Uitspraak
Procesverloop
Overwegingen
Gemeenschappelijk Hof van Justitie van Aruba, Curaçao, Sint Maarten en van Bonaire, Sint Eustatius en Saba
In deze zaak gaat het om een hoger beroep van een appellante tegen een uitspraak van het Gerecht in eerste aanleg van Curaçao, waarin het verzet tegen een eerdere uitspraak ongegrond werd verklaard. De appellante had in 2016 een vergunning aangevraagd bij de Centrale Bank van Curaçao en Sint Maarten, maar deze vergunning werd in augustus 2016 ingetrokken. De appellante heeft hiertegen bezwaar aangetekend, maar dit werd door de Bank ongegrond verklaard. In een eerdere uitspraak van het Gerecht in augustus 2017 werd het beroep van de appellante niet-ontvankelijk verklaard wegens het ontbreken van beroepsgronden. Vervolgens heeft de appellante in januari 2019 verzet aangetekend tegen deze uitspraak, maar ook dit verzet werd ongegrond verklaard.

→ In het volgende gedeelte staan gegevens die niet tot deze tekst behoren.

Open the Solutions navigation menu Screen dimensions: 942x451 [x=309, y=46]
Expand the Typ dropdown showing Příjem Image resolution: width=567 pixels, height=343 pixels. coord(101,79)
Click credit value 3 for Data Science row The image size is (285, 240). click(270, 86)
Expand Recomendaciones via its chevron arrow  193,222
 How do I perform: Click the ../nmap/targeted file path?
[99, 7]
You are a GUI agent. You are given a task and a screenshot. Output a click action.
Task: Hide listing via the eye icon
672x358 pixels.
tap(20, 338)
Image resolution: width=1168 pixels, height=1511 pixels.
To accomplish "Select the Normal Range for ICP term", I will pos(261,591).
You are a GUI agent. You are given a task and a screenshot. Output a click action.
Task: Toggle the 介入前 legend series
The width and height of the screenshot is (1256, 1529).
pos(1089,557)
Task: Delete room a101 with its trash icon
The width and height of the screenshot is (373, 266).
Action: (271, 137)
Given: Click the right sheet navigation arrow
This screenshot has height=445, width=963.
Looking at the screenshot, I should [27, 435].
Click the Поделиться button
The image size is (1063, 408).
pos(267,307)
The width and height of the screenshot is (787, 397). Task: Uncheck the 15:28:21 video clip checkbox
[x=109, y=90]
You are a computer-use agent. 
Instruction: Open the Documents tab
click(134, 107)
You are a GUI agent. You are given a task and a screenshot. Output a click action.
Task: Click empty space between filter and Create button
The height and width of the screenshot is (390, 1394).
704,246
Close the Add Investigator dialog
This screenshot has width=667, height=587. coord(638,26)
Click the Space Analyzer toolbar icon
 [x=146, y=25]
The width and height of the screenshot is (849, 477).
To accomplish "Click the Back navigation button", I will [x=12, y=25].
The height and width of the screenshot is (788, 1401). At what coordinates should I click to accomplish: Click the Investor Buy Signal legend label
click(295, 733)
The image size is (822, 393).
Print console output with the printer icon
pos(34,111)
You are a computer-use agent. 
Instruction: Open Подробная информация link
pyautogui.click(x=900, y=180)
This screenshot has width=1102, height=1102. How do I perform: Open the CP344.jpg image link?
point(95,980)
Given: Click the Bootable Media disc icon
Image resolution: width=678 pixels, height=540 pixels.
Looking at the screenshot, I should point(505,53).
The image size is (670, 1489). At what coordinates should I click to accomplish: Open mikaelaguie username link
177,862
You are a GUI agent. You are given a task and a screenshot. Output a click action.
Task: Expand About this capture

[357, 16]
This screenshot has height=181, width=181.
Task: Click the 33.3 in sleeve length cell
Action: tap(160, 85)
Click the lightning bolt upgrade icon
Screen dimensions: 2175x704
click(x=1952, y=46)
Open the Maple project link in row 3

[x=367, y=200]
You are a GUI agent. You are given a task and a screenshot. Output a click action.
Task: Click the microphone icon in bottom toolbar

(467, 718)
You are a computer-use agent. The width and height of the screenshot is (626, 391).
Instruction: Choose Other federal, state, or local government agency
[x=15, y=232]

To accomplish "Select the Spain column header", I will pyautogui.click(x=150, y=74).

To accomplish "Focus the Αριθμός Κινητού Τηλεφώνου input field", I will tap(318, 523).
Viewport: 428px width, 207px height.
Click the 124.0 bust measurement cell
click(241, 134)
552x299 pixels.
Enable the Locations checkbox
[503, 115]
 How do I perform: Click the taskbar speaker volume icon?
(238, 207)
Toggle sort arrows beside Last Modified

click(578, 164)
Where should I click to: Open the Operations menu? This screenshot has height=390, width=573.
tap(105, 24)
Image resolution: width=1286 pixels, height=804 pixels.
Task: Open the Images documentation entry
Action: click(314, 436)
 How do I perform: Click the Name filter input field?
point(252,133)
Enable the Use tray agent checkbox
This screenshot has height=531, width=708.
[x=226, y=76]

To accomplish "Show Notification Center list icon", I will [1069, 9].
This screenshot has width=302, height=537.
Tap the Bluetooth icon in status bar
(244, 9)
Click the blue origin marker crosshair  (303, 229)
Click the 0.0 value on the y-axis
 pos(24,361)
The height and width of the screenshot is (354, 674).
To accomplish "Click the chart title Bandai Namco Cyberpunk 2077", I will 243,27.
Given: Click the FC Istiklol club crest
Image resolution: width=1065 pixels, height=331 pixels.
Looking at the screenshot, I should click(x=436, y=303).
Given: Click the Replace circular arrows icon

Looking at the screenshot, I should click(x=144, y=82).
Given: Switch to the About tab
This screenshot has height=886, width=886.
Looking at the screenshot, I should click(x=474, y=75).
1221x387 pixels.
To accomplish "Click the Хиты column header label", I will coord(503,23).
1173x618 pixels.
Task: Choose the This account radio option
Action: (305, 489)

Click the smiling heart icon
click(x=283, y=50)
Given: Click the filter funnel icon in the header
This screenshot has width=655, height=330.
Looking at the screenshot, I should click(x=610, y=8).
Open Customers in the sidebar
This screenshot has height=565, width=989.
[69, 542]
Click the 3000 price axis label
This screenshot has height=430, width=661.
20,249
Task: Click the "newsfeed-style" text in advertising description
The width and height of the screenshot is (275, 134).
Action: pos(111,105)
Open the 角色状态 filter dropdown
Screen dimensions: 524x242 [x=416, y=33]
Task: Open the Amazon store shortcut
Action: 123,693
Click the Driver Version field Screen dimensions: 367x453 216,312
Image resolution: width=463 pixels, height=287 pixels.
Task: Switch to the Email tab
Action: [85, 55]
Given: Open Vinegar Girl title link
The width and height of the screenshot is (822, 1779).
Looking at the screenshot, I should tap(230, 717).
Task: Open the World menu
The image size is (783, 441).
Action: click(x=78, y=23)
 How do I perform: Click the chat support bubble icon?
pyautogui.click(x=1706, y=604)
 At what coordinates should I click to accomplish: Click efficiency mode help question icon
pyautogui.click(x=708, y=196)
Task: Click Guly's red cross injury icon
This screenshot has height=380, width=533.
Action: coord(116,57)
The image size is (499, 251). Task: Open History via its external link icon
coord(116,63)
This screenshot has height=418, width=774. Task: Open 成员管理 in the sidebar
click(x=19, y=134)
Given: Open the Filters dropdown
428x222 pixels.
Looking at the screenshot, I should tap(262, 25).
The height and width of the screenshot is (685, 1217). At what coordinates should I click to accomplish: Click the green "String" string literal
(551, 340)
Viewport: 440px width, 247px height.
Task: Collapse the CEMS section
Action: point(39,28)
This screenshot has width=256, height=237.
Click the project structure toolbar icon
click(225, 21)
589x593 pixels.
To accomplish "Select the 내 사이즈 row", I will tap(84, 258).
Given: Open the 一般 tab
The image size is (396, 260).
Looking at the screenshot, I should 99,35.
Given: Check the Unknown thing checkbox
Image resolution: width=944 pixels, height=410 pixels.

De appellante heeft hoger beroep ingesteld tegen de uitspraak van 22 januari 2019, waarin het Gerecht het verzet ongegrond verklaarde. Het Hof heeft de zaak op 11 november 2019 behandeld. De appellante betoogde dat het Gerecht een brief naar het verkeerde adres had gestuurd, waardoor zij niet in staat was om tijdig beroepsgronden aan te voeren. Het Hof oordeelt echter dat de appellante op de hoogte was van de termijn voor het indienen van beroepsgronden en dat het Gerecht terecht heeft geoordeeld dat het verzet ongegrond is. Het Hof bevestigt de uitspraak van het Gerecht en verklaart het hoger beroep ongegrond. Er is geen aanleiding voor een proceskostenveroordeling.